Re: Earwax

I find this thread really interesting because it closely relates to a project at my current work. I am working at a new company that is preparing to conducting research experiments and I've been developing a web app for them that essentially allows one of the scientists to write a structured spec for an experiment and then the web app interprets the spec and provides a dynamic single page app that the leads the user through the experiment, collects their answers/ measurements, and sends it to backend.

based on the experiment spec, the web app renders specified questions, fetches the right assets from the server to play and uses settings like whether to play things automatically, what delay, etc.

When I first came in the specs were json files that conform to a schema and I had to evolve the schema to be more flexible and allow people who use them to have more diverse features they can use, etc.

Currently at the end of the day the schema still is encoded as json, since it needs to be sent from the server to the web app anyway, but I noticed in making the schema more flexible that it became much more verbose and repetitive, which made i so that people had to copy and paste all the time, which makes it easy to create mistakes and also if you want to change one thing that repeats then it can be difficult to update everywhere.

I thought of creating declarativ little python functions for the different parts of the schema that fit neatly together and can be used to define the spec with code that gets turned programmatically into json,  instead of writing json manually.

for example the basic parts look sort of like this:

def experiment(name: str, questions: list[Question]): Experiment

def rating_question(label: str, values: list[int]): Question

def text_question(label: str)

and you would then just define an experiment declaratively  something like this:
my_experiment = experiment(
  name = "My Great Experiment",
  questions = [
    rating_question(
      "How pleasent is this experiment",
      values = list(range(1,6))
    ),
    ...
)

The immediate advantages for even very new python programmers is that they could factor out repetition for example if the same question repeats in different parts that they could define a variable and declare it in different parts. so also then if you want to make an update to all the places it is used then you need only update its definition.

e.g.:

standard_questions = [
  text_question("how are you?"),
  ...
]

exp1 = experiment(
  name = "exp1",
  questions = standard_questions + text_question("what  is special about exp1?")
)

also I am thinking of completing the type hints more if I can prioritize it, because I think running a spec through mypy and having it catch silly type errors would be useful. honestly I would prefer writing this in something more strongly typed like at east Typescript, but the backend uses python.

and then the slightly more advanced thing that this opens up is using the basic building block functions to define your own higher level functions where you just provide a couple parameters and then all the repetitive stuff is taken care of and your spec is much easier to read since you can focus on what is important and hide the boiler plate.

In your case I am thinking that at the end of the day, your maps have some data representatin anyway, so it should be not too difficult to maybe play around with just defining the basic parts of it. then noticing repetitive things or things that are made up of other things and defining higher level composite functions/classes and then seeing if you can do something useful with it. i.e. judge the quality of your API (or in this case technically an embedded domain specific language (EDSL) by if it actually makes your life easier and you find yourself expanding it and having those aha moments, where you realize that you came up with a a neat abstraction that allows you to design a map that normally took a couple hours and now takes 20 minutes.

it might be worth taking a bottom up approach, thinking what is the fundamental unit of your map and going up to composite structures. or in my case in thinking about my experiment spec EDSL, top down approach.
like, what is my end goal?
an experiment spec.
okay, what does it consist of?
well... a name, one or more questions.
okay, name is a string, what is a question?
a question is either a numeric rating question or a text question
what parameters does a rating question have?
and so on...

I like Camlorn's idea. it is really going in the right direction. also your idea about directly attaching events to parts of the map is really thinking right about the possibilities that this approach would open up.

I don't want to give the impression that this is easy. it definitely isn't.
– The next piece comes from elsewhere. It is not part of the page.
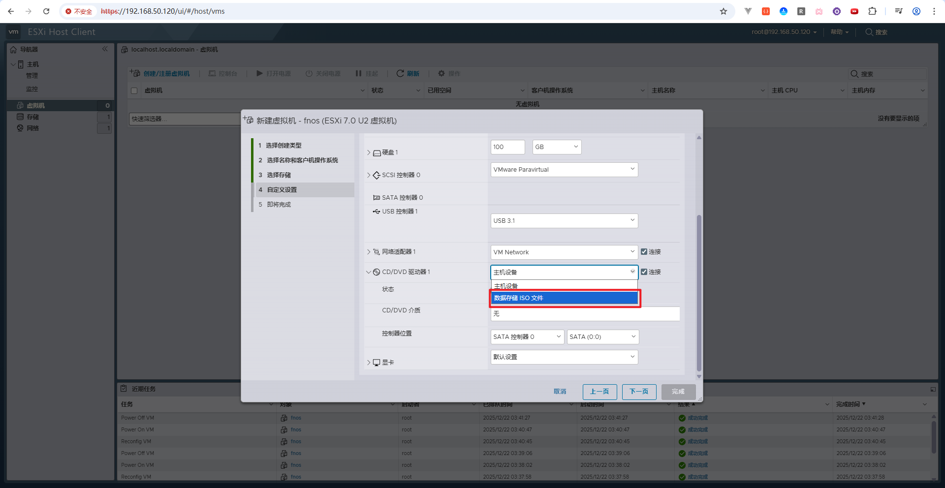Click the hard disk size input field

pyautogui.click(x=507, y=147)
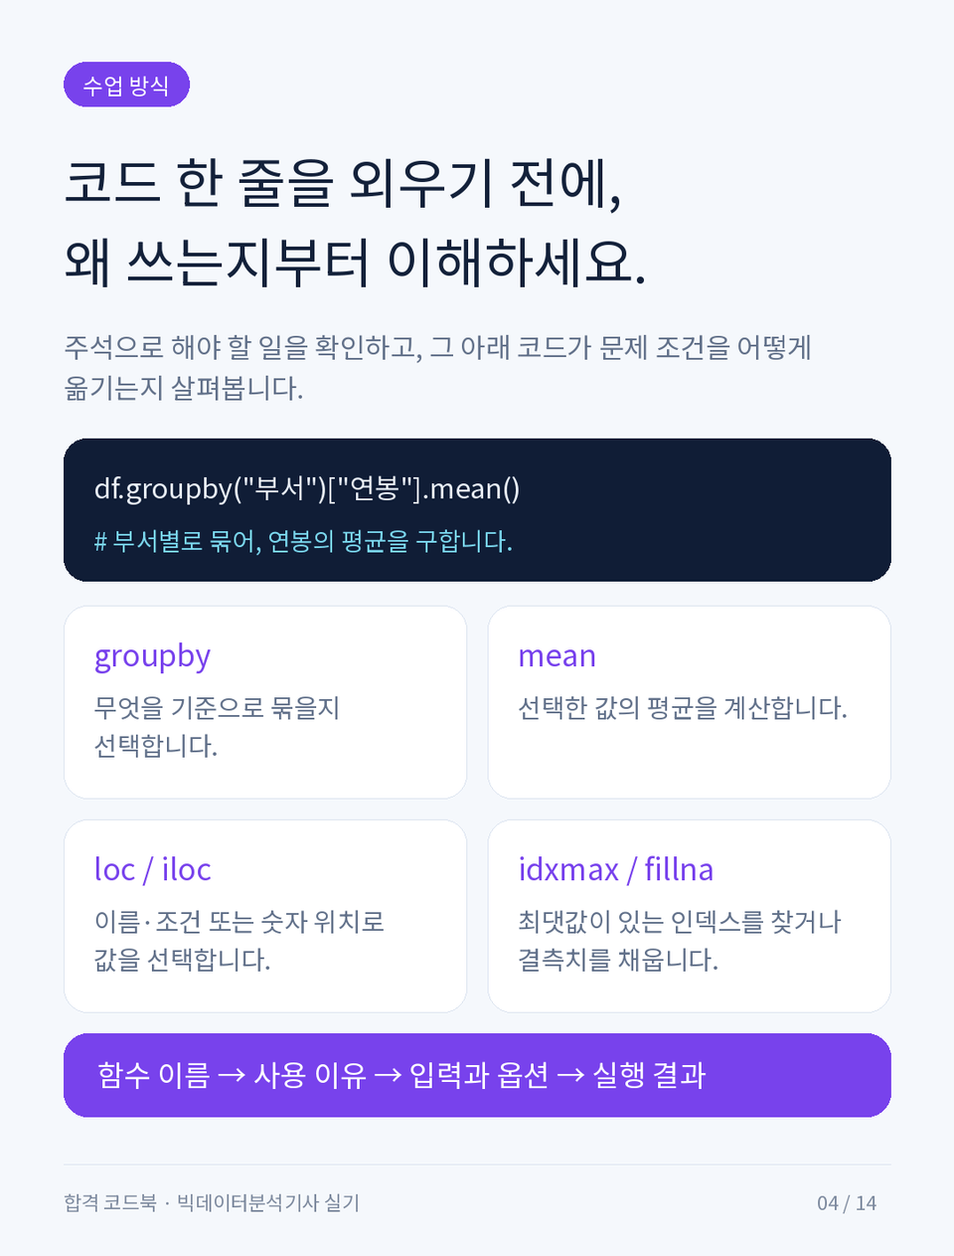Open the idxmax / fillna card title
The width and height of the screenshot is (954, 1256).
pos(615,869)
It mainly requires a lot of time making some initial EDSL design ideas and testing them out, then throwing them away and going back to the drawing board so to speak.

also you will find that there will eventually emerge several different designs that are mutually incompatible and each have their tradeoffs and you will need to make a choice.

the thing with no design being the best for every circumstance is ultimately why we have a bunch of different programming languages and within those languages, tons of different frameworks and libraries that do the same thing, because there are different approaches you can take and each have pros/cons.

the tile editor is not a bad idea as well as it would allow non-programmers to citizen program themselves a game. this is the approach Sable uses and complete non-programmers have managed to create some really cool things with it during its short alpha this spring. I think it is going to be harder to make and be able to provide less power and versatility compared to an EDSL, but could make a lot of the basic stuff easier.

there is a really nice quote one of my uni professors said when he was introducing linux to us:

"a GUI makes easy things easier, the command line makes hard things possible."

replace commandline with programming and I think it hold up in this situation as well.

So I say go for the tile eitor, but personally I would focus on the programmatic side first and then build a GUI editor on top of those features.